Kohlrabi sheds its fancy image in this humble salad
Kohlrabi suffers from a highfalutin image in the U.S. Popular with high-end restaurant chefs, it’s become synonymous with farmers markets and a particular world of food snobbishness that many believe exists there — although anyone who actually goes to a farmers market can tell you that’s not the case (well, not entirely). Because of this, it’s garnered an uptown vibe that makes it seem out of touch, something regular people can’t eat at home. That’s a shame, because despite this unwarranted notoriety, kohlrabi is a humble vegetable with a lot to offer those who give it a chance.
Like its more famous cousin cauliflower, it’s an everyperson crucifer whose flavor is middle-of-the-road, Goldilocks-ian in a great way — the type of vegetable that can be whatever you want it to be. Its lightly vegetal, relatively bland flavor makes it endlessly adaptable to however you want to flavor it. And though you can cook it numerous ways, I actually prefer kohlrabi raw — that’s when it’s at its crunchiest and sweetest.
Most of the time, I slice the eggshell-colored ball — though it looks like a root, it’s actually an enlarged stem — into thin wedges to drag through a yogurt-based dip or dressing. But for a proper recipe, I combine those elements in a twist on another modest dish that gets a fancy-in-a-bad-way rap: céleri rémoulade.

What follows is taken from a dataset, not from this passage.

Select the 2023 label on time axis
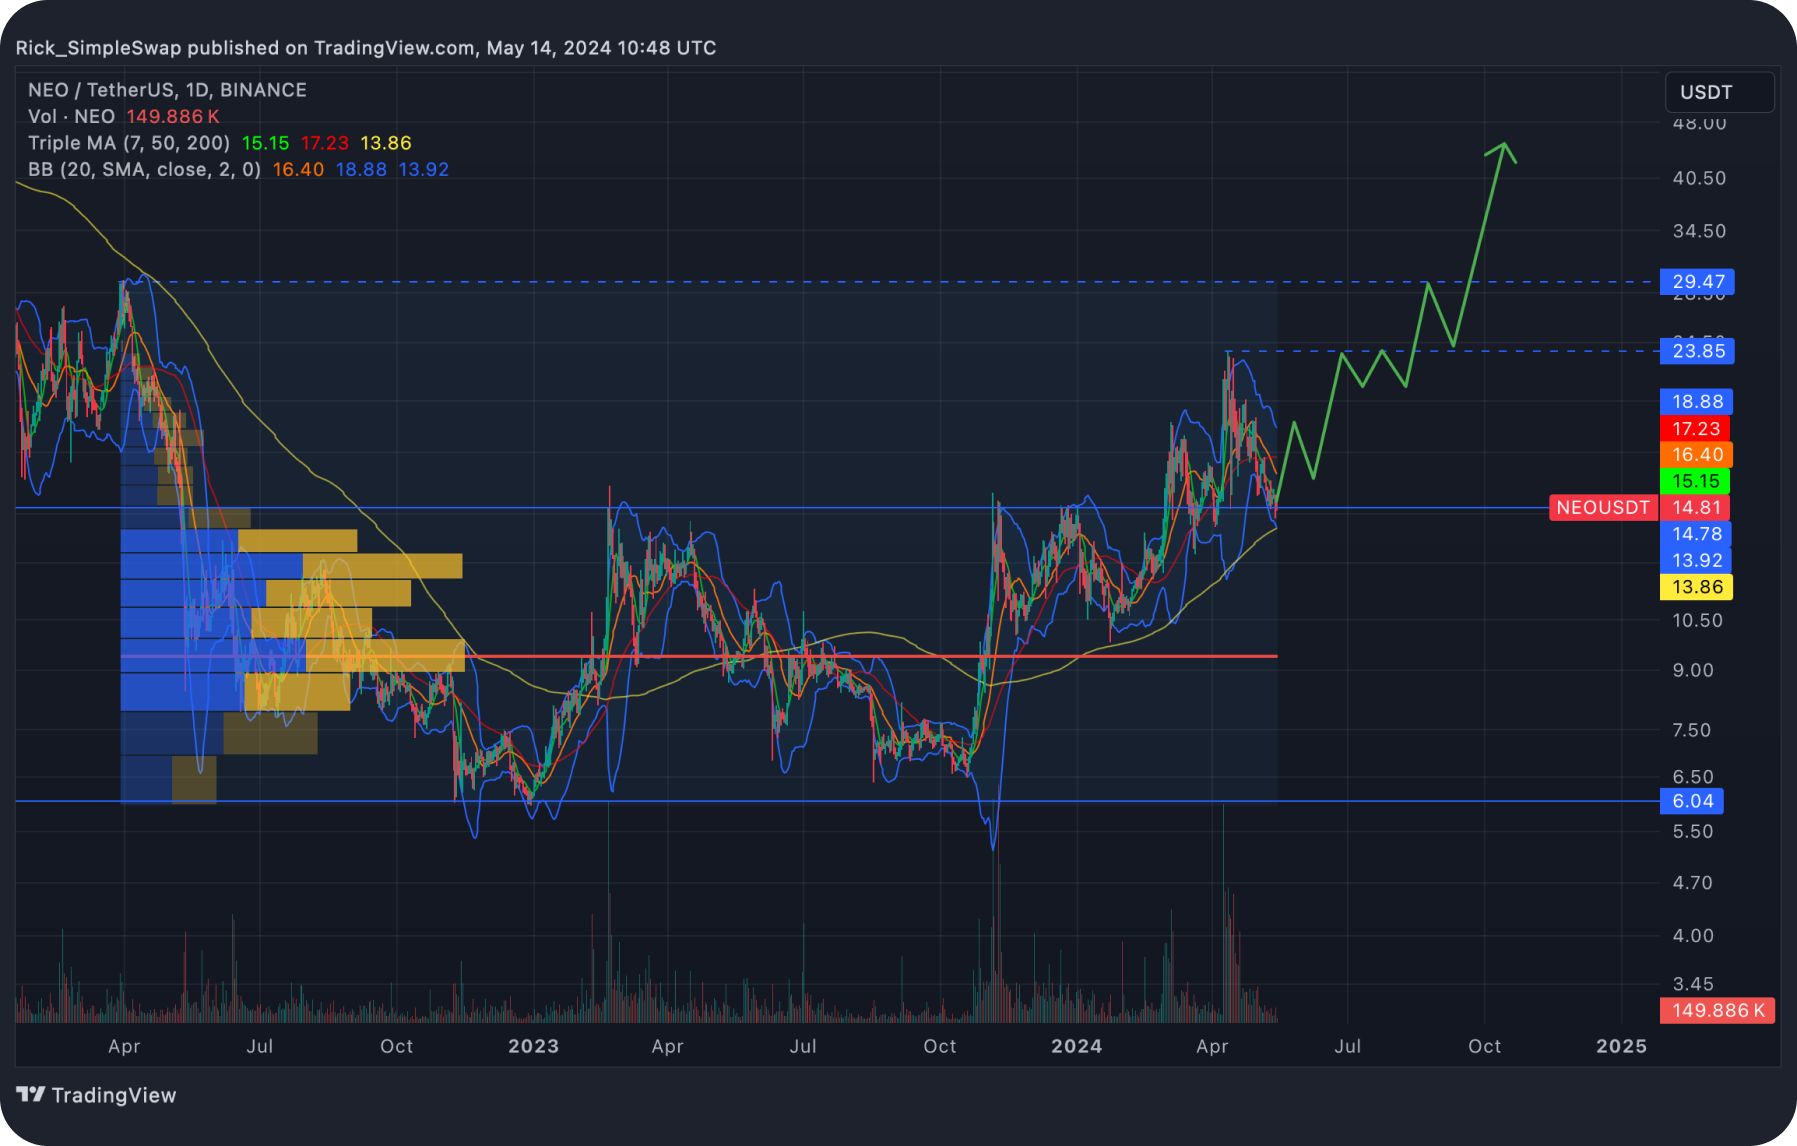 point(534,1046)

Traditionally made with julienned celery root tossed in a rich mayonnaise dressing, céleri rémoulade is a classic French bistro slaw that’s crunchy, cooling and creamy all at once. In my kohlrabi version, though, I use yogurt instead of mayonnaise to pair with the kohlrabi’s lighter, fresher texture; it’s a move I normally detest but one that works here. Julienned green apple adds tartness, red onion and whole-grain mustard lend a gentle punch of heat, and a pinch of ground cumin acts to echo all the earthy undertones.
The key to the salad’s success is to fashion the kohlrabi into the classic julienne cut that rémoulade is known for. I use a mandoline to slice the spheres into smooth, flat playing cards that are then easier to stack and slice matchstick-thin. It’s time-consuming but worth the effort to attain the fine straws needed.
Once tossed with the dressing, the rigid kohlrabi and apple sticks relax under its weight, making for a wonderful soft-crunchy salad that’s as comfortable sitting next to a pan-seared rib-eye or fillet of Arctic char as it is piled onto a cold-cut deli sandwich or topped with canned tuna. The dish gives kohlrabi an approachable versatility, freeing it from its elitist confines once and for all.